The tools to close the gap exist. The frameworks are built. The professional standards are emerging. What remains is the decision to treat verification not as an optional courtesy but as the minimum obligation of anyone who wants their claims to mean something.

A claim that cannot be subjected to a cheap, fast, structural check is not knowledge.

It is marketing.

And we have been buying it.

SUMMARY

This piece uses the GAO's dismissal of Oready LLC's fabricated bid protests as the entry point into an argument about a specific, measurable, and widening structural failure: the decoupling of production cost from verification cost. The claim is precise. The institutions built to distinguish true from false — the peer-reviewed journal, the federal tribunal, the regulatory body — were designed for a world where generating a persuasive claim was expensive enough to filter out low-quality submissions. That assumption is dead. The piece names what killed it and what it means.

The argument refuses the vocabulary of generalized AI risk because that vocabulary allows concern without accountability. Four cases in five months in one federal system are not outliers. They are the new operating condition. Naming them specifically — Oready, Raven, BioneX, IBS — is not rhetorical. It is the difference between describing a pattern and describing a reality. The pattern has consequences attached to specific decisions made by specific people.

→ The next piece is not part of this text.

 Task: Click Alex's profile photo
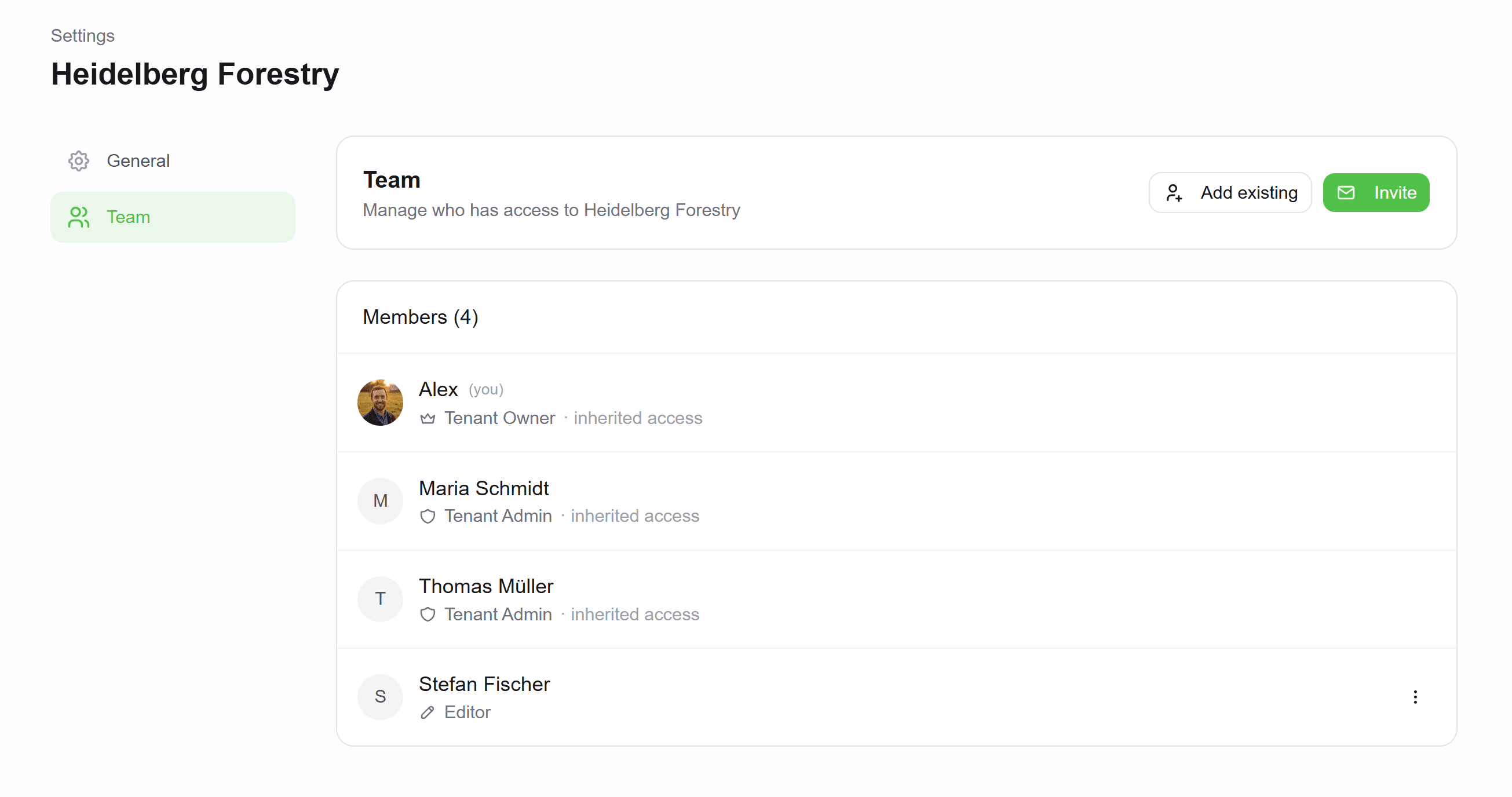[x=381, y=402]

The technical sections — baselines, statistical fingerprints, fragility testing, p-curve analysis, Look-Ahead-Bench, semantic forensics, citation verification — are not presented as a solution to the problem. They are presented as proof that the problem is structurally addressable, which makes the gap between what is technically possible and what is institutionally implemented a question of decision rather than capacity. The reader is left holding that gap and asked to locate themselves in it.

The piece closes where the argument demands: not with hope, not with despair, but with the arithmetic of what happens when we don't act. The final moral weight lands on the individual professional. The AI made a mistake is not a defense. The question is what you intended to do with its output. That question is now everyone's professional obligation — and most people are not yet treating it as one.